4.9 Inverse Gaussian distribution
An exotic distribution that will be useful for what comes in this textbook is the Inverse Gaussian (\(\mathcal{IG}\)), which is parameterised using mean value \(\mu_{y,t}\) and either the dispersion parameter \(s\) or the scale \(\lambda\) and is defined for positive values only. This distribution is useful because it is scalable and has some similarities with the Normal one. In our case, the important property is the following: \[\begin{equation} \text{if } (1+\epsilon_t) \sim \mathcal{IG}(1, s) \text{, then } y_t = \mu_{y,t} \times (1+\epsilon_t) \sim \mathcal{IG}\left(\mu_{y,t}, \frac{s}{\mu_{y,t}} \right), \tag{4.23} \end{equation}\] implying that the dispersion of the model changes together with the expectation. The PDF of the distribution of \(1+\epsilon_t\) is:
\[\begin{equation} f(1+\epsilon_t) = \frac{1}{\sqrt{2 \pi s (1+\epsilon_t)^3}} \exp \left( -\frac{\epsilon_t^2}{2 s (1+\epsilon_t)} \right) , \tag{4.24} \end{equation}\] where the dispersion parameter can be estimated via maximising the likelihood and is calculated using: \[\begin{equation} \hat{s} = \frac{1}{T} \sum_{t=1}^T \frac{e_t^2}{1+e_t} , \tag{4.25} \end{equation}\] where \(e_t\) is the estimate of \(\epsilon_t\). This distribution becomes very useful for multiplicative models, where it is expected that the data can only be positive.

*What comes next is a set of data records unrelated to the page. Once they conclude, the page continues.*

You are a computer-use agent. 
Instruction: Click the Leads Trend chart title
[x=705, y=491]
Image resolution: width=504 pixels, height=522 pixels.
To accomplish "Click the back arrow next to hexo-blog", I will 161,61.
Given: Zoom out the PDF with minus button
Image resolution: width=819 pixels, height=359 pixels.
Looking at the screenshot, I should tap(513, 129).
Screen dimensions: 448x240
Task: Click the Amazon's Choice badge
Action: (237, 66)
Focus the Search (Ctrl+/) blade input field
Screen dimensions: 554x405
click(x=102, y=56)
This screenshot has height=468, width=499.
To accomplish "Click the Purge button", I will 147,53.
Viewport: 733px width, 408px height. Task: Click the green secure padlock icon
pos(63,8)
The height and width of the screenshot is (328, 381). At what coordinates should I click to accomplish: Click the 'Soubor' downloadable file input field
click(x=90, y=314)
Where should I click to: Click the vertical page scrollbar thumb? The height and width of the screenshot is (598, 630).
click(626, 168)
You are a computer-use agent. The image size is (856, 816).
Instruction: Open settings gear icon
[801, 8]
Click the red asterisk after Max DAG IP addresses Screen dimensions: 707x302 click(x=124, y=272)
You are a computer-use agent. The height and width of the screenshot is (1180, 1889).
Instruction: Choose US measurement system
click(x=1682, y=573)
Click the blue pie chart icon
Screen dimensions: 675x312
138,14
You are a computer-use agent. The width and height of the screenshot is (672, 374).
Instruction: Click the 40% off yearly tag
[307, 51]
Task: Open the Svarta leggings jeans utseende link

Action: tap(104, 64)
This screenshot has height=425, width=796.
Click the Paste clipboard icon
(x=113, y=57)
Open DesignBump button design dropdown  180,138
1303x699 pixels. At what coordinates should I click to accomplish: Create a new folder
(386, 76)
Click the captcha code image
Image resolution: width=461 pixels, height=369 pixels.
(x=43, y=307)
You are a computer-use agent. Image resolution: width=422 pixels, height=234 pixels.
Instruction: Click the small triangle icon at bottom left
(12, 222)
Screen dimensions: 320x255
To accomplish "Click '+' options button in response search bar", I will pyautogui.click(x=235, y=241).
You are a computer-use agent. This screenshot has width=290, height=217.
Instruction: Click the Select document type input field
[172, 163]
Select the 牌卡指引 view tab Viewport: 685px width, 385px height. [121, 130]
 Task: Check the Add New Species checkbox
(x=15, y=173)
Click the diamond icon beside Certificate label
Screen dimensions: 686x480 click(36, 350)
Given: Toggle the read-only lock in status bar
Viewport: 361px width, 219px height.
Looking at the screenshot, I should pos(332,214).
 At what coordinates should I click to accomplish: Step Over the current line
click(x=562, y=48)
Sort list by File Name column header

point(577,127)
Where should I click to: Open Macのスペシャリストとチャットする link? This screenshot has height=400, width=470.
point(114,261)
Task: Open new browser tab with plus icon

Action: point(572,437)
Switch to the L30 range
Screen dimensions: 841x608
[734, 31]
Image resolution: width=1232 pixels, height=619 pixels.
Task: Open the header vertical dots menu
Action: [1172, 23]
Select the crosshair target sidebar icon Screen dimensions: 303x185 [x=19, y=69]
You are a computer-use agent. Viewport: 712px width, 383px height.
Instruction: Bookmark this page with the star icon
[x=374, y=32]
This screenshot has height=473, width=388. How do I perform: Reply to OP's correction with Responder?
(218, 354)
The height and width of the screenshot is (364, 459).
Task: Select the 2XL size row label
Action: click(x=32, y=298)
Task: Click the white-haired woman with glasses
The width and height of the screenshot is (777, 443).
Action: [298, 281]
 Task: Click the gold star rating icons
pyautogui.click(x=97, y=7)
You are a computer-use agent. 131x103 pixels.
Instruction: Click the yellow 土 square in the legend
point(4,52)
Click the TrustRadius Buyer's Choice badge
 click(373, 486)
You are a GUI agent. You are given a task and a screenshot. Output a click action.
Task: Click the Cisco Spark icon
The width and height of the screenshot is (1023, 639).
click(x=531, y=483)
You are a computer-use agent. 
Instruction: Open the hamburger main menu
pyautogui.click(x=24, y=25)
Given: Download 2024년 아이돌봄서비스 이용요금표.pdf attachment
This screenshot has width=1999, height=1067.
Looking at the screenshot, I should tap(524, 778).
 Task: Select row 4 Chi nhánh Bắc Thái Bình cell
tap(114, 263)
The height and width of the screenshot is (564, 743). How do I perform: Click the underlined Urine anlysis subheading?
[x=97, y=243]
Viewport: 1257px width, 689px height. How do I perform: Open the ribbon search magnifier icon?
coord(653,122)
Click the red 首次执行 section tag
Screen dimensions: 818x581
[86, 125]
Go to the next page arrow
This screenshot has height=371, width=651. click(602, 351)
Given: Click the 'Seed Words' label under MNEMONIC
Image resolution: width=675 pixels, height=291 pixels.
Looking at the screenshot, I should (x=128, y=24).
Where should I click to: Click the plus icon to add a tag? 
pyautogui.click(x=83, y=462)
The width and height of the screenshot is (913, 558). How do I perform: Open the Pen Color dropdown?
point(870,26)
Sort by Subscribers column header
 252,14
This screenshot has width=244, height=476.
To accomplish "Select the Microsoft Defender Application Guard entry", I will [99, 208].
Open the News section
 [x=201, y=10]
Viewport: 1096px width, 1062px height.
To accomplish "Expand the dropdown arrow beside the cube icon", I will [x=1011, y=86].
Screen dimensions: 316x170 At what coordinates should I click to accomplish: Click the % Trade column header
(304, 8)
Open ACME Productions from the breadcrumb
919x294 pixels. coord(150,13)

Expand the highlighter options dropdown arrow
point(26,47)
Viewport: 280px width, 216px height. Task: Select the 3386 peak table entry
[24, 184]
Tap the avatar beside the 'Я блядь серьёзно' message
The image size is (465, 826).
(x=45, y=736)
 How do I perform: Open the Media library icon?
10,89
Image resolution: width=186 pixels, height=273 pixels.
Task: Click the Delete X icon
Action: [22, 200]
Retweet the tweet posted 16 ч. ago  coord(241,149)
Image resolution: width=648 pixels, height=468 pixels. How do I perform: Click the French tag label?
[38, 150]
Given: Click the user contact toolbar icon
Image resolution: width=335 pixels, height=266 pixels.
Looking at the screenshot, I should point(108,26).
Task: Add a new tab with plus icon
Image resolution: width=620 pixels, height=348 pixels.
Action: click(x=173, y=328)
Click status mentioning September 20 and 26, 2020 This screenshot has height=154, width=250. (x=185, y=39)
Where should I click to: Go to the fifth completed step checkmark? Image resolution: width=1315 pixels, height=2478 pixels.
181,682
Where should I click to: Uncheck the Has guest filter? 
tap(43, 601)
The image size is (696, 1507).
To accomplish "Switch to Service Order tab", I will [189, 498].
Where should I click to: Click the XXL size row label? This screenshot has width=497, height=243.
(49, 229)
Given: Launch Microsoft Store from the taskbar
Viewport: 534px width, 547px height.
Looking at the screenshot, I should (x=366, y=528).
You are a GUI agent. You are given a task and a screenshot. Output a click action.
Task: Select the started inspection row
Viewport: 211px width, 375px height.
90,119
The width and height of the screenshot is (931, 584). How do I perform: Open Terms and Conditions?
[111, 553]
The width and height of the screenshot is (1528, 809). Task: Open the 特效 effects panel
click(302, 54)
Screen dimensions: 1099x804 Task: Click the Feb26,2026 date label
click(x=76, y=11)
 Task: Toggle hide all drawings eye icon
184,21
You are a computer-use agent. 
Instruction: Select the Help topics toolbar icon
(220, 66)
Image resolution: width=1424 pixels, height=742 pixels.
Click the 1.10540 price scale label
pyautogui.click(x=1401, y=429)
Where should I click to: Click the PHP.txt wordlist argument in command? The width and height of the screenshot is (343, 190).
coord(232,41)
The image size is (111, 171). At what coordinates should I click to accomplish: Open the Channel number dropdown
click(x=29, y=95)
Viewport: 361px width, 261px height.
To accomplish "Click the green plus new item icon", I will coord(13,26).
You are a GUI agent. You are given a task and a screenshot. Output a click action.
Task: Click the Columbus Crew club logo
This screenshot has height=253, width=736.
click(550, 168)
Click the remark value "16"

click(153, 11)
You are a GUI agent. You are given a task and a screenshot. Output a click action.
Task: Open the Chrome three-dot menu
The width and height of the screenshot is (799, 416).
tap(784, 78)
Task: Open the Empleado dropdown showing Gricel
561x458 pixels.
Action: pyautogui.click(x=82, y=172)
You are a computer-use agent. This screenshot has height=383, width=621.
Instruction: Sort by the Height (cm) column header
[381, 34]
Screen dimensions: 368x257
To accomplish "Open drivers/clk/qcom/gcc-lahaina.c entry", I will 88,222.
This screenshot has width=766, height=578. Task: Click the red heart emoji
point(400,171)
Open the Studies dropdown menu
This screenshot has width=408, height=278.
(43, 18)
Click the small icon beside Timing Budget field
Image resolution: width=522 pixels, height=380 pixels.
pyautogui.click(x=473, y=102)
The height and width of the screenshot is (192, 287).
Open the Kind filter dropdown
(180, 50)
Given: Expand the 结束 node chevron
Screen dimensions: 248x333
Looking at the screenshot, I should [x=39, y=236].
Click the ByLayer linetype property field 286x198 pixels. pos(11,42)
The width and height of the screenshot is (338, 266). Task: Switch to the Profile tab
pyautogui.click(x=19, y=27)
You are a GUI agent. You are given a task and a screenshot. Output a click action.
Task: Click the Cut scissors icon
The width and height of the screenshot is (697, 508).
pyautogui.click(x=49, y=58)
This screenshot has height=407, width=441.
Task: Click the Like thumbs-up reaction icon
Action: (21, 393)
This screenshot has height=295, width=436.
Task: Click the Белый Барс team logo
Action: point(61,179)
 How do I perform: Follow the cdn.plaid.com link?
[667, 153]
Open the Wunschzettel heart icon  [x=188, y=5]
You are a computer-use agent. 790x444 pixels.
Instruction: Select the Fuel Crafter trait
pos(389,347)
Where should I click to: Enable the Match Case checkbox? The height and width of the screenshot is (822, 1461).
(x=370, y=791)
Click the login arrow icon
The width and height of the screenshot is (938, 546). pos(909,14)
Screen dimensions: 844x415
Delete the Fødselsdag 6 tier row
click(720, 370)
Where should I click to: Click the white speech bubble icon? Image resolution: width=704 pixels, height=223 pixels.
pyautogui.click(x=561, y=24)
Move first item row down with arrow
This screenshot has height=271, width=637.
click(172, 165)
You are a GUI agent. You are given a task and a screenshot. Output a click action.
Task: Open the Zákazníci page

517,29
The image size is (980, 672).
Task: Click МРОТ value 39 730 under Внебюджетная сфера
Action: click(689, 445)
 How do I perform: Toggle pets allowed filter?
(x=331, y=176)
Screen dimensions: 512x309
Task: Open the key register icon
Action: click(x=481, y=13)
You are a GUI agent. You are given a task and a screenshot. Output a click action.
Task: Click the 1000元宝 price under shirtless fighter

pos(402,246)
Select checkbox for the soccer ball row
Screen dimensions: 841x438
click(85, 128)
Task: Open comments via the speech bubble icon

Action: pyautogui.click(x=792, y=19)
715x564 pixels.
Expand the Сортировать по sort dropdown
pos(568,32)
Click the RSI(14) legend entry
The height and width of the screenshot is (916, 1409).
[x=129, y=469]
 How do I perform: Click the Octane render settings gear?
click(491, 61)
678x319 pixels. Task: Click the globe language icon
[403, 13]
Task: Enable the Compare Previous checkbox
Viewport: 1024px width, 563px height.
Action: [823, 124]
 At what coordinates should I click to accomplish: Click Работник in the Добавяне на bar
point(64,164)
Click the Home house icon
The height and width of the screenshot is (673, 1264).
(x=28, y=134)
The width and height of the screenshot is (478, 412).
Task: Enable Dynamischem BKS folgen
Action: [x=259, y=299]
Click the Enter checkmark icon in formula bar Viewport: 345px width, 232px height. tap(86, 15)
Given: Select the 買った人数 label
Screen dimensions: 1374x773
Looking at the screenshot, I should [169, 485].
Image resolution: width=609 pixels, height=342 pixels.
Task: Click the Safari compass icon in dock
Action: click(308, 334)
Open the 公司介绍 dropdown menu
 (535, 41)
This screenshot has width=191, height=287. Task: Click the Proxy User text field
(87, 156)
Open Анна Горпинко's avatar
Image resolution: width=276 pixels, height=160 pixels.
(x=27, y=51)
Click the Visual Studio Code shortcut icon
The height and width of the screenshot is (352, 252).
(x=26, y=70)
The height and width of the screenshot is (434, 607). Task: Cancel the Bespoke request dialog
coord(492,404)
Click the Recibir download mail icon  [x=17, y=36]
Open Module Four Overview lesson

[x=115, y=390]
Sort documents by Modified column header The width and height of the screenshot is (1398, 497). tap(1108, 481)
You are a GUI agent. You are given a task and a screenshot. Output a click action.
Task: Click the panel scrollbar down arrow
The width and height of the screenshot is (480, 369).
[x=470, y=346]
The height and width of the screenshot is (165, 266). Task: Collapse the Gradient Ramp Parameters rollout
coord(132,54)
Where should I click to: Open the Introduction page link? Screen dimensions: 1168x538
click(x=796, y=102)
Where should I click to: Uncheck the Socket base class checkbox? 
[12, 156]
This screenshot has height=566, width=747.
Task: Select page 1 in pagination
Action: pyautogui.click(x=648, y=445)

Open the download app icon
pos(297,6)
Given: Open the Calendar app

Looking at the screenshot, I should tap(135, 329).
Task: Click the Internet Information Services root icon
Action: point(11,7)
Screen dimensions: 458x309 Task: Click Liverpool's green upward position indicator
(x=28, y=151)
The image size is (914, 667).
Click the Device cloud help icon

Figure 4.13 shows how the PDF of \(\mathcal{IG}(1,s)\) looks for different values of the dispersion \(s\)
Figure 4.13: Probability Density Functions of Inverse Gaussian distribution
statmod package implements density, quantile, cumulative and random number generator functions for the \(\mathcal{IG}\).